It's beginning to sink in on me that I have not grasped the extent of the devastation from the tornadoes in north Alabama. Two things have helped bring it home to me: This map (a pdf file) shows the number, path, and intensity of the individual storms. Bear in mind that the typical touchdown point of a tornado is only a few hundred yards wide, or less, and not very long–a mile or two (four or five km), at least the ones I've had occasion to pay much attention to. Look at the distances on the map: 132 miles, 80 miles, 71 miles (211, 128, 113 km). And some of them were a mile wide, like the one that hit Tuscaloosa. That's basically like a bomb going off with an explosion covering an area of, in that first instance, 132 square miles. This is worse than most hurricanes.

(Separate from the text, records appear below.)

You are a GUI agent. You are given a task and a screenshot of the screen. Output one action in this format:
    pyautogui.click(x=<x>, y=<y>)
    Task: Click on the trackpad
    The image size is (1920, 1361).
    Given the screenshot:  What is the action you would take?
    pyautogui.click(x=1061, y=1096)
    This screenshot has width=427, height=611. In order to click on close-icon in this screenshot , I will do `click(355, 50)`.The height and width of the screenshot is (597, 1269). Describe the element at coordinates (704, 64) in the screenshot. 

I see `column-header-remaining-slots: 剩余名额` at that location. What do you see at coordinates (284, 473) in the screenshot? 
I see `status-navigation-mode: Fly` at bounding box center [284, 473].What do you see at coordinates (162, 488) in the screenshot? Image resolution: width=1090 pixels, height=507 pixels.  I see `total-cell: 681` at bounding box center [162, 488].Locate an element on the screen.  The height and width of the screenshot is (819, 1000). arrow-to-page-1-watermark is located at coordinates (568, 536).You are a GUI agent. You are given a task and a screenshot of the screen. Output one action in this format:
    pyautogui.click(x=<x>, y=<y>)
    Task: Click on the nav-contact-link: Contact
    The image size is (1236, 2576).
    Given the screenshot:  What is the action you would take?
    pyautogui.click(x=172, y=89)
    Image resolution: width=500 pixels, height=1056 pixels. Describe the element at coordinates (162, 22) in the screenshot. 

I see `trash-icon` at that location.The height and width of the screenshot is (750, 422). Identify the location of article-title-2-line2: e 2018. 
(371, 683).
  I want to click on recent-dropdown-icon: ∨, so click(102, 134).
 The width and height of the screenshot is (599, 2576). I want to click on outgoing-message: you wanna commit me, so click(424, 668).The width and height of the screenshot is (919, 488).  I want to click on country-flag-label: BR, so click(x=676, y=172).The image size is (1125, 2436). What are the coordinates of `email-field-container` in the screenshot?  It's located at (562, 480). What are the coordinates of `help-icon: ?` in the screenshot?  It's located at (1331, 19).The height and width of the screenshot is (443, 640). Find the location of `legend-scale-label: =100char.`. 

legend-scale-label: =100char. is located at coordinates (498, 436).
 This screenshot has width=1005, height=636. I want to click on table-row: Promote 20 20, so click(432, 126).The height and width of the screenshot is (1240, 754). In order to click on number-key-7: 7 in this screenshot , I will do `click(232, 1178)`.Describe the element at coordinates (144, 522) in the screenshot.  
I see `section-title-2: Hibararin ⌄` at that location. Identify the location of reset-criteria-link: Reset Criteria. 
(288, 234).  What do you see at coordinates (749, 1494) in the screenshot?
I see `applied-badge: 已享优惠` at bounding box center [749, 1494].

The other thing is some pictures a friend sent me. They show a relative's house before and after the storm. It takes something specific like that for me to fully grasp the destruction. It was an expensive and beautiful house, full of handsome furniture, elaborately decorated. Now it's rubble. Moreover, it was only a few blocks from a house I once lived in, so I assume that house is gone, too.
This is to north Alabama what Katrina was to New Orleans and the Mississippi Gulf Coast, a catastrophe from which full recovery will take a generation or more. Figuratively and literally, the aftermath was "the darkest Alabama night in a century."